De modo que, la cultura así producida por las relaciones sociales capitalistas, se convierte en un campo de batalla más decisivo aún que la política; esto es así, en la medida que la disputa cultural que se libre desde el campo de las políticas de emancipación se dirija a la crítica radical de la lógica mercantil capitalista. Al dar cuenta de ese funcionamiento y realizar esa crítica, el planteo cultural emancipador se transforma decididamente en una posición política ya que debe dar cuenta de los fundamentos mismos, tanto materiales como simbólicos, del sistema. Es desde ahí, desde esa crítica anticapitalista que surge la posibilidad de elaborar nuevos proyectos colectivos de vida sustentados en una condición humana no mercantil. En esa batalla cultural, no cabe duda que los trabajadores de la educación -como trabajadores intelectuales- están en condiciones de asumir un papel relevante y significativo políticamente hablando.

Por ejemplo, yendo más allá de la premisa liberal que presidió buena parte de los sistemas educativos en América Latina: “formar ciudadanos críticos”; e ir más allá, implica plantearse como colectivo docente emancipador, la perspectiva de una democracia comunitaria que trascienda los límites de la democracia representativa burguesa y convierta así, lo público, en el espacio del interés y las necesidades colectivas donde me encuentro con el otro, y no con el Estado.

Se trata, ni más ni menos, que de la recuperación del oficio docente en términos político-culturales, con capacidad de poder social instituyente; asumirnos desde nuestro oficio como parte integrante y constructora de una nueva cultura política, como afirmación de que otra sociedad es posible allí donde se declara la imposibilidad de otra humanidad.

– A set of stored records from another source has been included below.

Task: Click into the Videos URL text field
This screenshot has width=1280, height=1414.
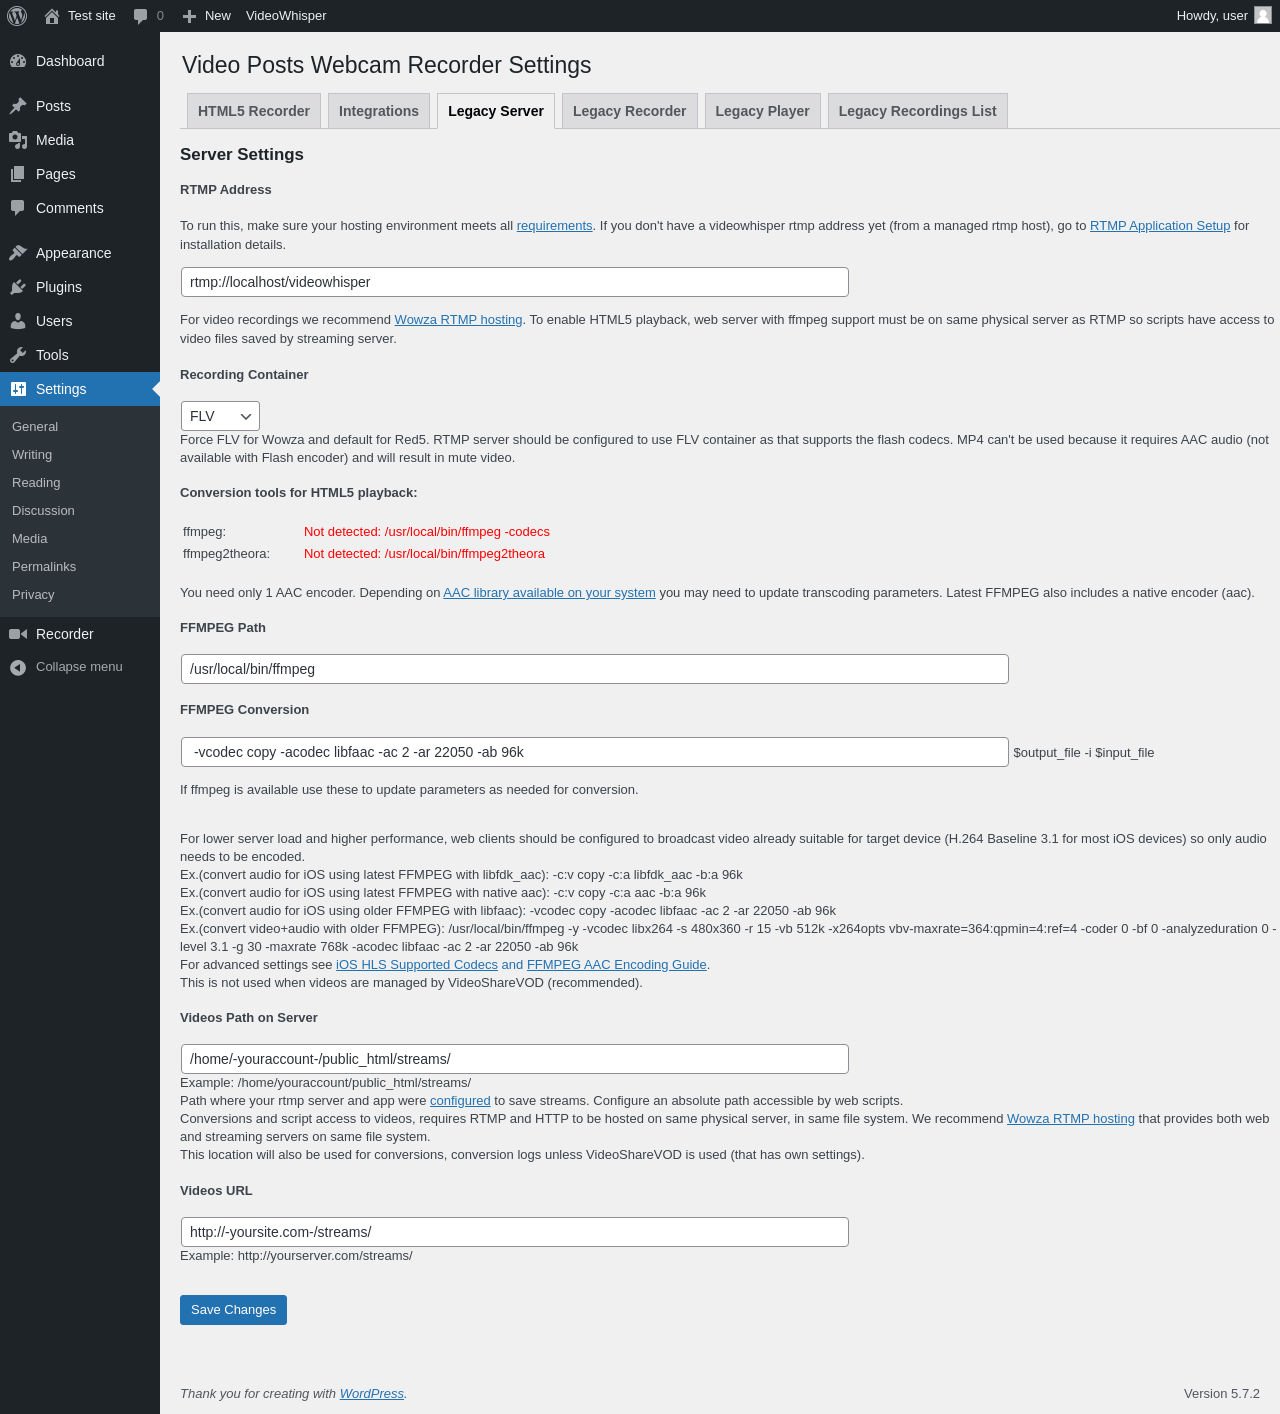Action: click(x=514, y=1232)
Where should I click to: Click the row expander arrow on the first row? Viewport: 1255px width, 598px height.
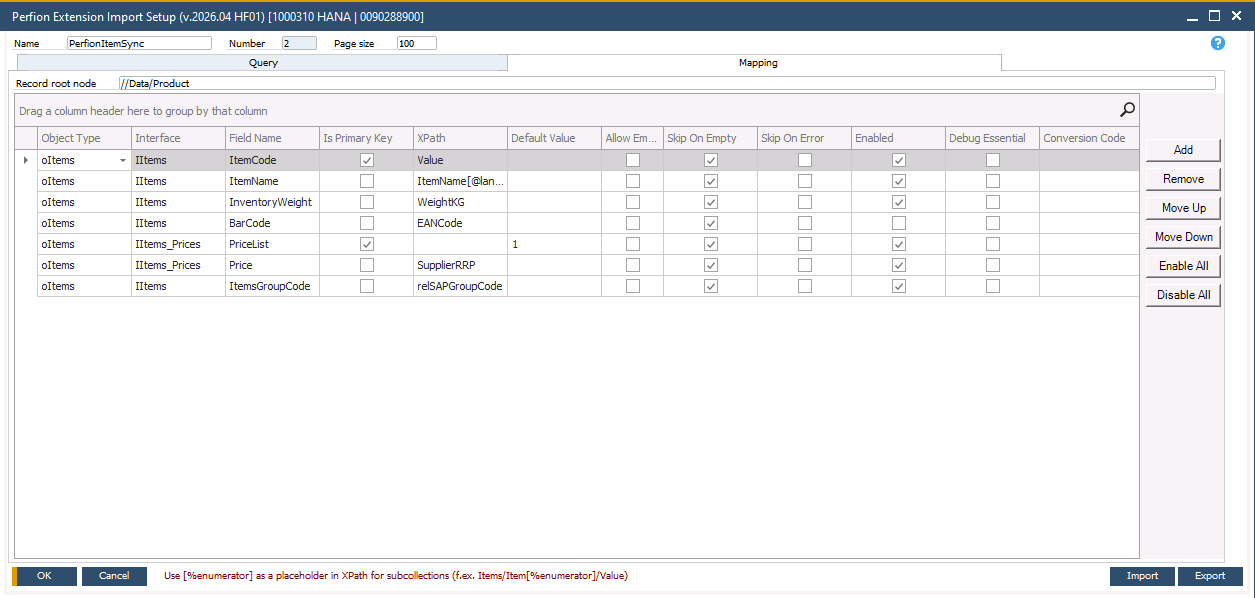click(28, 160)
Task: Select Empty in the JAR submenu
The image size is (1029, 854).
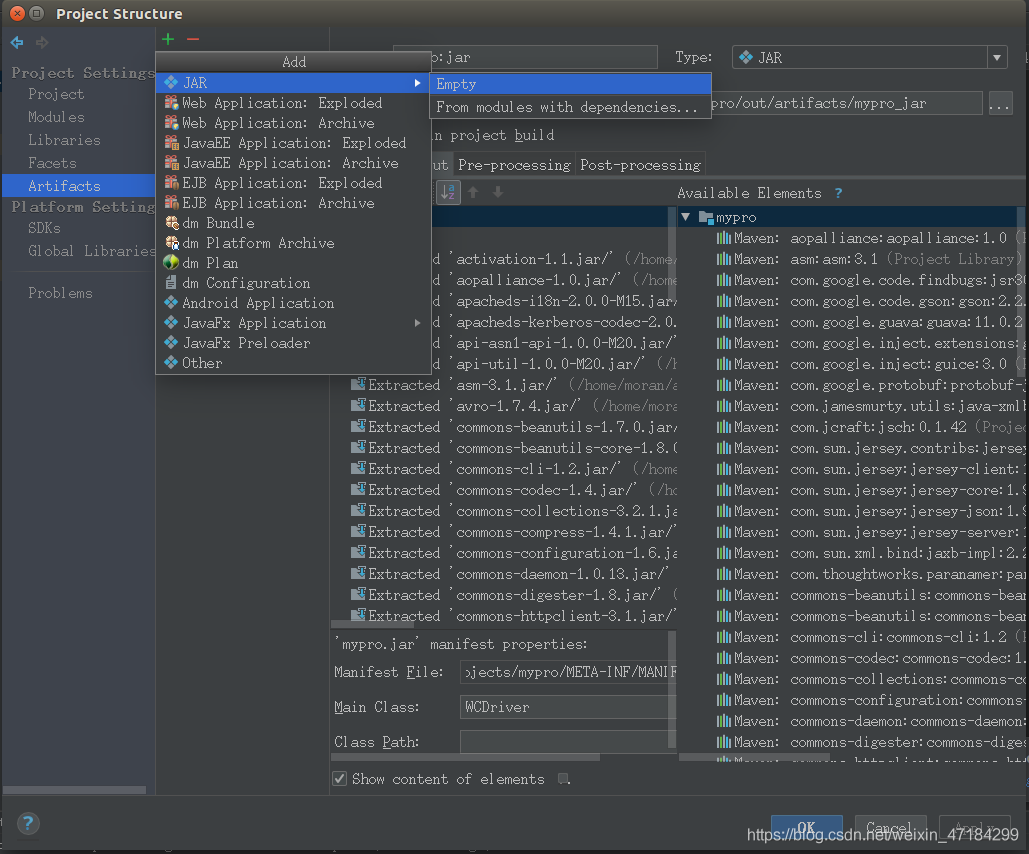Action: pos(456,85)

En ese camino, como trabajadores de la educación, y en el intento y deseo de hacer política hoy, recobramos aquel aserto foucaultiano sobre el papel de los intelectuales: “El papel de un intelectual no consiste en modelar la voluntad política de los demás sino en interrogar de nuevo las evidencias y los postulados, cuestionar los hábitos adquiridos, las maneras de actuar y de pensar, disipar las familiaridades admitidas y a partir de esta reproblematización (en la que desempeña su oficio específico de intelectual) participar en la formación de una voluntad política”(10).

* Profesor de historia en liceos públicos de la ciudad de Neuquén, Argentina. Militante la Asociación de Trabajadores de la Educación de Neuquén (ATEN). Artiguista.

Referencias

(1) Fernando Alvarez-Uría y Julia Varela. Arqueología de la escuela. La Piqueta, Madrid, 1991. Pág. 50

(2) Michel Foucault. Vigilar y Castigar. Siglo XXI, Bs.As., 1989,pág. 218.

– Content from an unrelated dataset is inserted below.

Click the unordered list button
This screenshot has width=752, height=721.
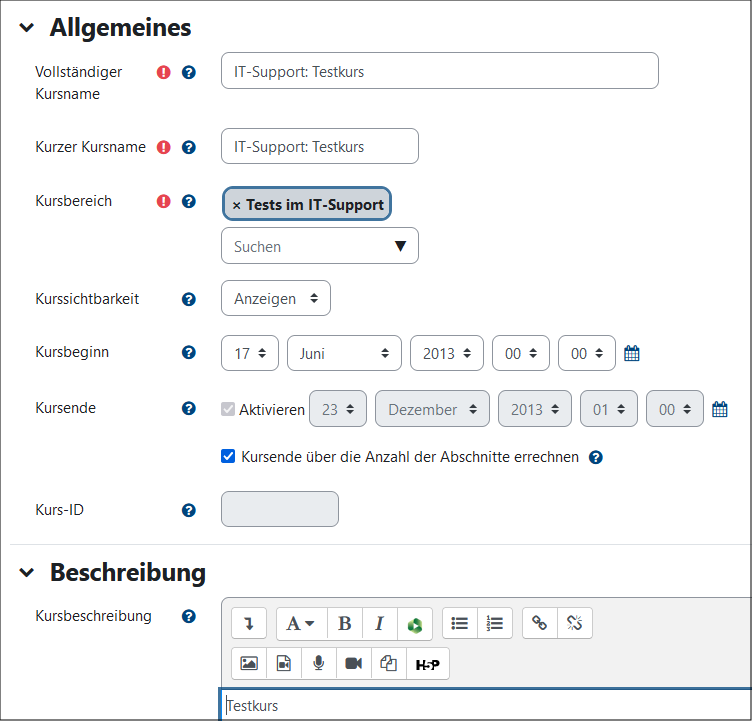tap(460, 623)
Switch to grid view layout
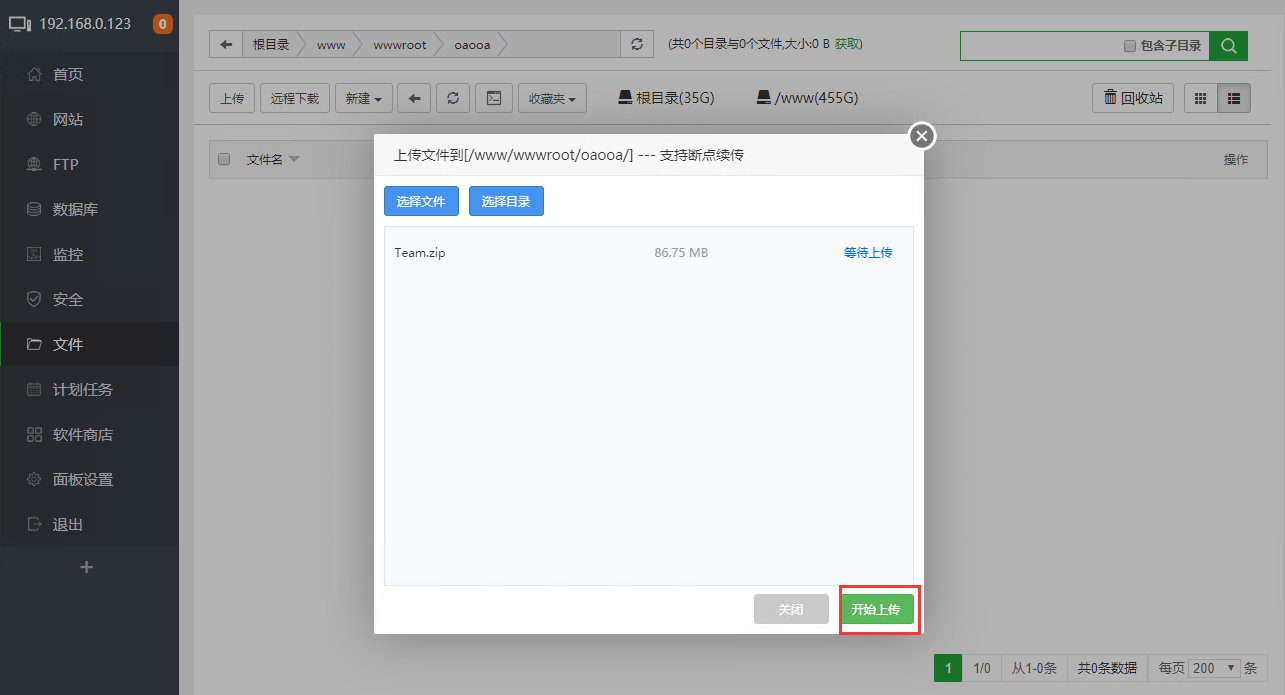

(3) En un debate que permanece abierto, preferimos hablar de medios de difusión y no de comunicación, en tanto y en cuanto, entendemos a la comunicación como multidireccional, como proceso de producción de contenidos, estéticas y lenguajes, como diversa. No hay comunicación en la unidireccionalidad, y la información, siendo parte, no agota la comunicación.

(4) Complementariamente, puede afirmarse que no importa lo que los medios dicen sino lo que silencian.

(5) Franco Berardi.La fábrica de la infelicidad.Nuevas formas de trabajo y movimiento global.Traficantes de sueños, Madrid, 2003, pág. 18.

(6) Giovanni Sartori. Homo videns.La sociedad teledirigida. Taurus, Bs.As., 1998, pág. 36 y ss.

(7) Gilles Deleuze-Félix Guattari. El AntiEdipo.Capitalismo y equizofrenia. Paidós, Barcelona, 1985.pág.247

(8) Michel Foucault. Microfísica del poder. La Piqueta, Madrid, 1992, pág. 189

(9) Alan Badiou. Conferencia en la Ciudad de Rosario el día 24 de abril del 2000.

(10) Michel Foucault. Saber y Verdad. La Piqueta, Madrid, 1991,pp. 239-40.